··· STORED DATA ···

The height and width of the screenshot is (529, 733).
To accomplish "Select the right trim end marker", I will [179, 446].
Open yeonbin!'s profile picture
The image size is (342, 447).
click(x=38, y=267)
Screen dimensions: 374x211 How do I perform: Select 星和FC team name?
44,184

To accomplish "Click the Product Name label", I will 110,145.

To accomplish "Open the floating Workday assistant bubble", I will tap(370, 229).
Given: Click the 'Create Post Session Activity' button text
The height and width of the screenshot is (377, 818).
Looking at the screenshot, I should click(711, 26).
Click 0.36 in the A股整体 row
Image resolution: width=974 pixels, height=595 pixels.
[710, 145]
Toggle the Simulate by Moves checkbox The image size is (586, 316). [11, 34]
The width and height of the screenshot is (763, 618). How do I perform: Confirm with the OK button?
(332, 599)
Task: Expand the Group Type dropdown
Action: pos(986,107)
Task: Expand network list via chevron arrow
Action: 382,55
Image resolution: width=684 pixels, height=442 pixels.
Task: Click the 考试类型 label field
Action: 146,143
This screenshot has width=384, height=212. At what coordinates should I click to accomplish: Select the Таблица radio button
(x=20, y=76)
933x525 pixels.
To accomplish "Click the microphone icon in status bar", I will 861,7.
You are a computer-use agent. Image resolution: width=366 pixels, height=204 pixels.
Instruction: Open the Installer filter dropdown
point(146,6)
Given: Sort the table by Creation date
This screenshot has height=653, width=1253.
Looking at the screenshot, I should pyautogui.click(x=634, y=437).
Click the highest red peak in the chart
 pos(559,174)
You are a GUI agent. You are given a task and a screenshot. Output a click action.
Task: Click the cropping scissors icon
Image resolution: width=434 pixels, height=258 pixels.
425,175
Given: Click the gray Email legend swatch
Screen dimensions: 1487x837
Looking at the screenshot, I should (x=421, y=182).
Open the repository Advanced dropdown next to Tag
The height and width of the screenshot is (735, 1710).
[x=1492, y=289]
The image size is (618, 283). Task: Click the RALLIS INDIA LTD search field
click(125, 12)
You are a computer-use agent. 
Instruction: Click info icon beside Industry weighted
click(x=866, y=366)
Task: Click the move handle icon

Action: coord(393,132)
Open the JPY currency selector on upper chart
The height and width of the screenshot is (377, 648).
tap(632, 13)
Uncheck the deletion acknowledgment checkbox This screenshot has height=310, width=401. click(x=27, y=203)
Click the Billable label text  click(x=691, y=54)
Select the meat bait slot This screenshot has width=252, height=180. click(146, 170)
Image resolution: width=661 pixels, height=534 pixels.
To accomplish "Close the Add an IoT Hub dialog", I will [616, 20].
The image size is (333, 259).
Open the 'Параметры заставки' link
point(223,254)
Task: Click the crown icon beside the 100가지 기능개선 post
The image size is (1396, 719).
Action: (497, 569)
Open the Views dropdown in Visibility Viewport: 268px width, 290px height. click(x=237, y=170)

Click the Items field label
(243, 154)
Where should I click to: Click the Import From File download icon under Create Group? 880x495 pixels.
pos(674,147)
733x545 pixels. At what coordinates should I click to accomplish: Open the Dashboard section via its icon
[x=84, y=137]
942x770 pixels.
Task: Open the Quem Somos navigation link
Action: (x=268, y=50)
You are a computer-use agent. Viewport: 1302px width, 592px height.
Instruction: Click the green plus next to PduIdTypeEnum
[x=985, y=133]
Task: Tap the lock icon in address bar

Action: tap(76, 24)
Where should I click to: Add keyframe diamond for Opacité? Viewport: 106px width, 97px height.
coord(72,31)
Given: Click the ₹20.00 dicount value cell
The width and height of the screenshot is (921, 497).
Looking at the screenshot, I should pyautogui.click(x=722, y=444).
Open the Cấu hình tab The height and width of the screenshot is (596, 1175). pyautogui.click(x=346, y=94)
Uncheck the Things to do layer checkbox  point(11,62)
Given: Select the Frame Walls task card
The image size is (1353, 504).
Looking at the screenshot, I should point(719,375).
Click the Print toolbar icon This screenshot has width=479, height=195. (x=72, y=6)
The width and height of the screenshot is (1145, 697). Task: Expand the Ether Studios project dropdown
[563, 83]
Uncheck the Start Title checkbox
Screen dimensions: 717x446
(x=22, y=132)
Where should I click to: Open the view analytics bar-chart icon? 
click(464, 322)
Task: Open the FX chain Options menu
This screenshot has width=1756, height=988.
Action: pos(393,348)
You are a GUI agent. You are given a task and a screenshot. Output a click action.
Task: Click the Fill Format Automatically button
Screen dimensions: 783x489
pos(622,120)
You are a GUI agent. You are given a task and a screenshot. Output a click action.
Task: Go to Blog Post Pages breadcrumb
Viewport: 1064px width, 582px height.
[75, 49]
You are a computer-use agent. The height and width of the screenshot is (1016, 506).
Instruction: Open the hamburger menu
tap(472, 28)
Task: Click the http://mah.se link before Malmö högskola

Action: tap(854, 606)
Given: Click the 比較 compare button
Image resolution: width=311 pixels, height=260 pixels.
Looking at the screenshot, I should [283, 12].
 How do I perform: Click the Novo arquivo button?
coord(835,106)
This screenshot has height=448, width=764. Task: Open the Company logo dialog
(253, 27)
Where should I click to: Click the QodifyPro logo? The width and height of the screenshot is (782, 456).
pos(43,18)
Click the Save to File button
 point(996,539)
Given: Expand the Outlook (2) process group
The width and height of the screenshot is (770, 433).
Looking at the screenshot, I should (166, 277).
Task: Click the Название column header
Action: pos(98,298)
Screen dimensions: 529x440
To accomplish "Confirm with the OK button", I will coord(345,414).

···

PROBLEM DESCRIPTION
Pick out each line of the material that contains the word "computer", and copy those lines in full.

RESPONSE TO THIS TASK
You are a computer-use agent. Image resolution: width=366 pixels, height=204 pixels.
You are a computer-use agent. 
You are a computer-use agent. Viewport: 1302px width, 592px height.
You are a computer-use agent. The height and width of the screenshot is (1016, 506).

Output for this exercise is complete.